**What you will do:**
When a line in the entries below contains the word "This", copy that line.
_ _ _
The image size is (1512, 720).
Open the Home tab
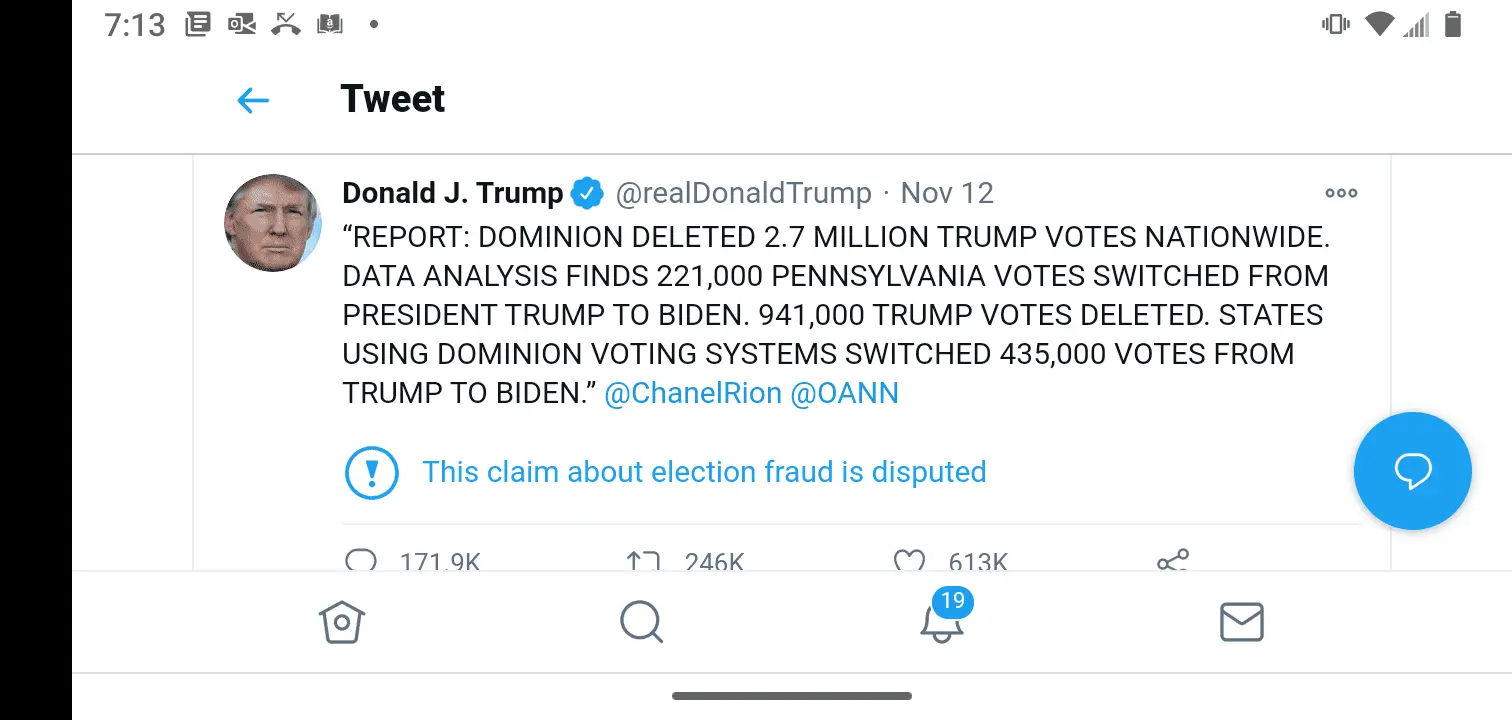342,622
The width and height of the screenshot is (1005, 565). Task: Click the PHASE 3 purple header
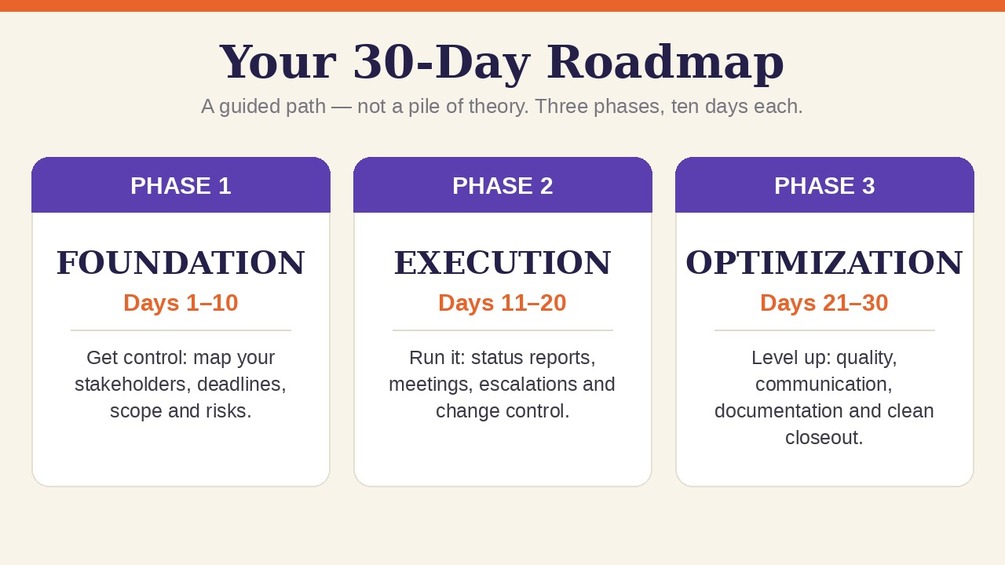point(824,185)
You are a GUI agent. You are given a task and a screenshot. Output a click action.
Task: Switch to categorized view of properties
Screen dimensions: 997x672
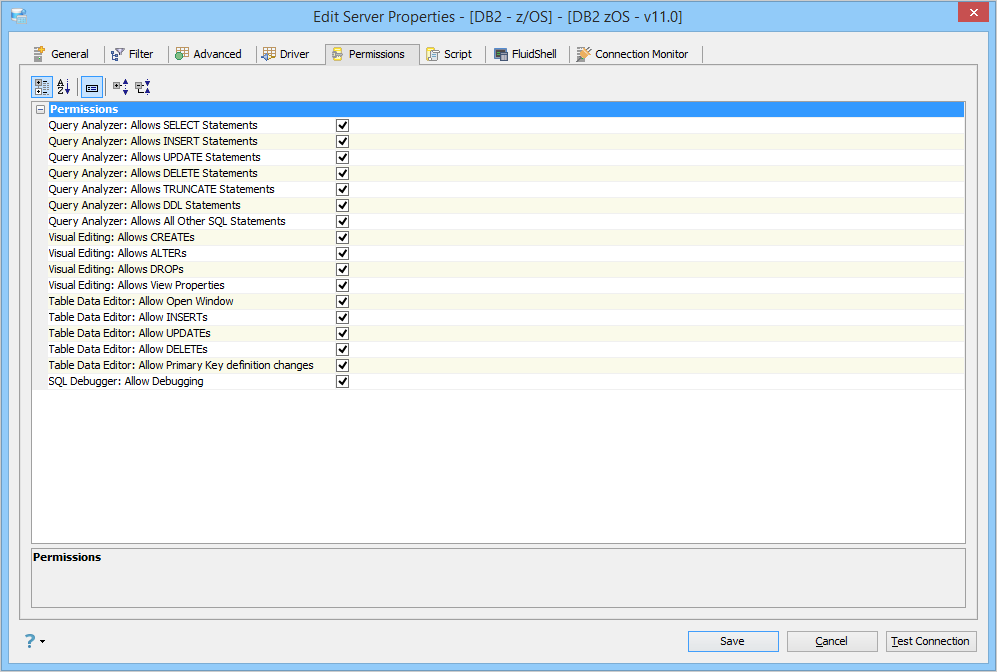tap(42, 87)
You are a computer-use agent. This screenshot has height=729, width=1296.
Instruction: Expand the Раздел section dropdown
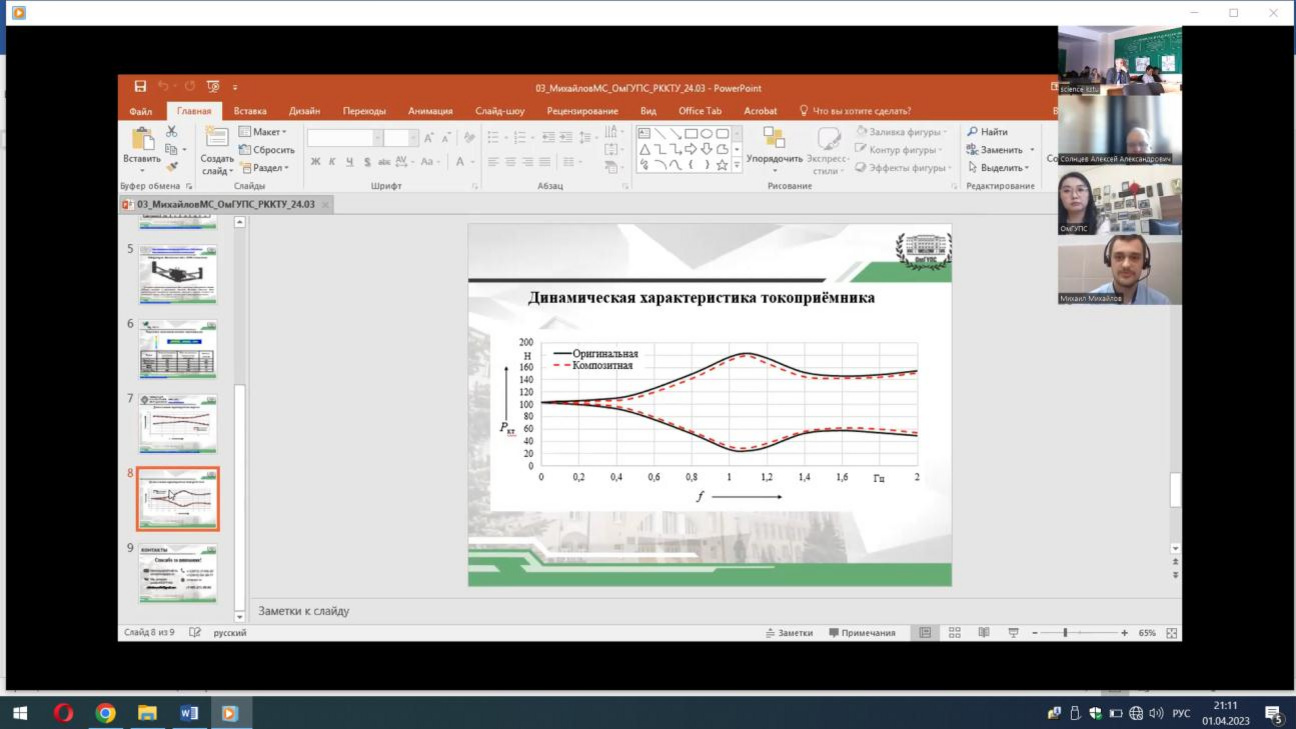[x=263, y=168]
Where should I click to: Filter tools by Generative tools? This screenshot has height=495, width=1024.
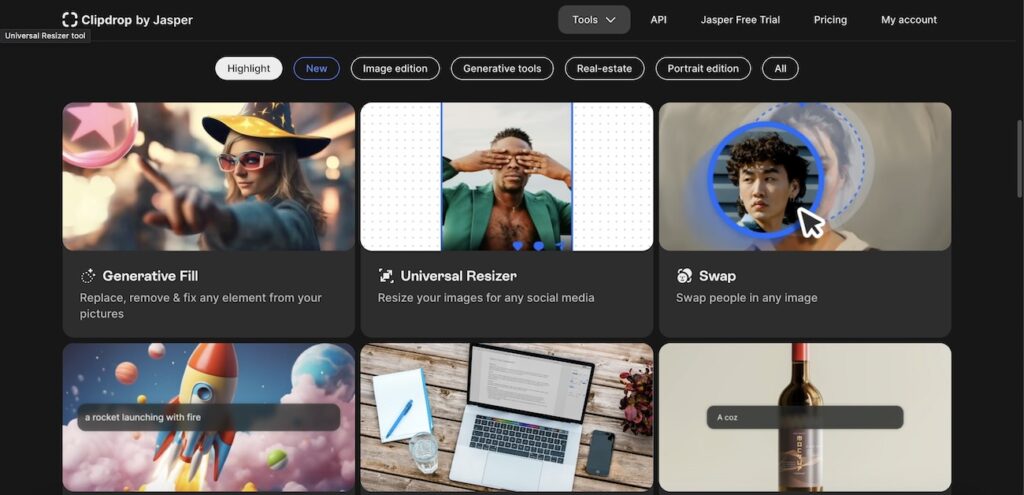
_ _ _
**Output of the exercise:**
You are a computer-use agent. This screenshot has height=729, width=1296.
Where should I click to: Filter tools by Generative tools? This screenshot has height=495, width=1024.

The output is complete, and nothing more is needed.